Because of this megaphone of injustices and colonial experiences, our team has spent time examining intersectionality, multiple avenues of oppression, white fragility and how it is embedded within our team. These conversations created discomfort—all our journeys have been different, and it surfaced a lot of emotions for each of us. It also caused us to pause, reflect, and reposition our learning on some fundamental topics to create a common understanding of anti-oppression work and racial justice.

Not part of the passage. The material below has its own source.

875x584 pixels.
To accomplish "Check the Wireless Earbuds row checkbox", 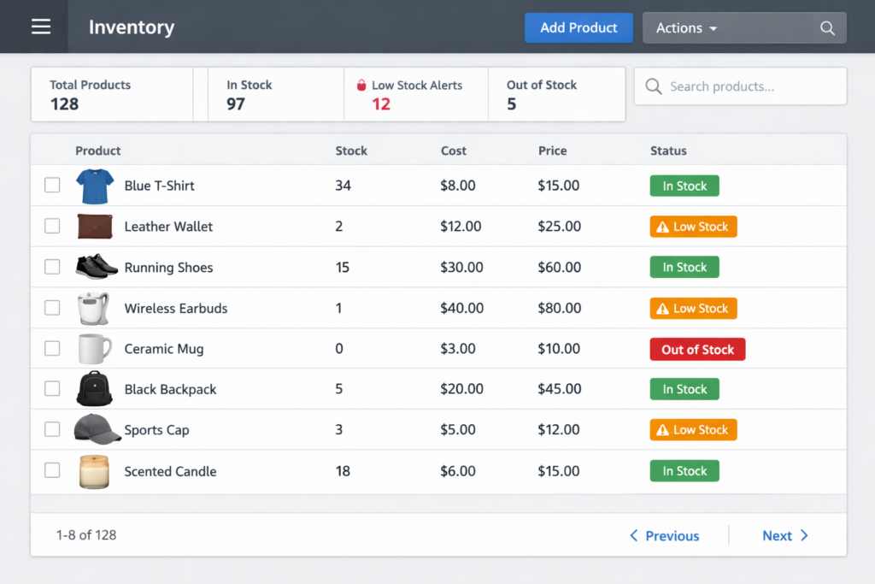I will [x=52, y=308].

We have a collective drive to bring our best selves to our work and that means continuous learning and listening. This Indigenous Peoples Day and Indigenous History month provides another opportunity to acknowledge the residential school experience, to honour the healing journey of survivors and their families, and to establish new actions to continue the ongoing journey of allyship and reconciliation. Our team has committed to the following immediate and ongoing actions:
- Ongoing all staff sharing circles to support reflection, continuous learning and unlearning;
- Identification and inclusion of meaningful action towards reconciliation and resiliency for Indigenous people within our project work;
- Donations in support of survivors of residential school and their families; and
- Focused team learning on colonialization and the decolonization of our thinking in recognition that it shows up in our work every day
If there’s anything the past year has shown us, it’s that it’s okay to have more questions than answers. Asking ourselves hard questions and engaging in self-reflection is where the work starts. It helps us create change within ourselves: to be better allies, to do better, and to be a small part of the solution.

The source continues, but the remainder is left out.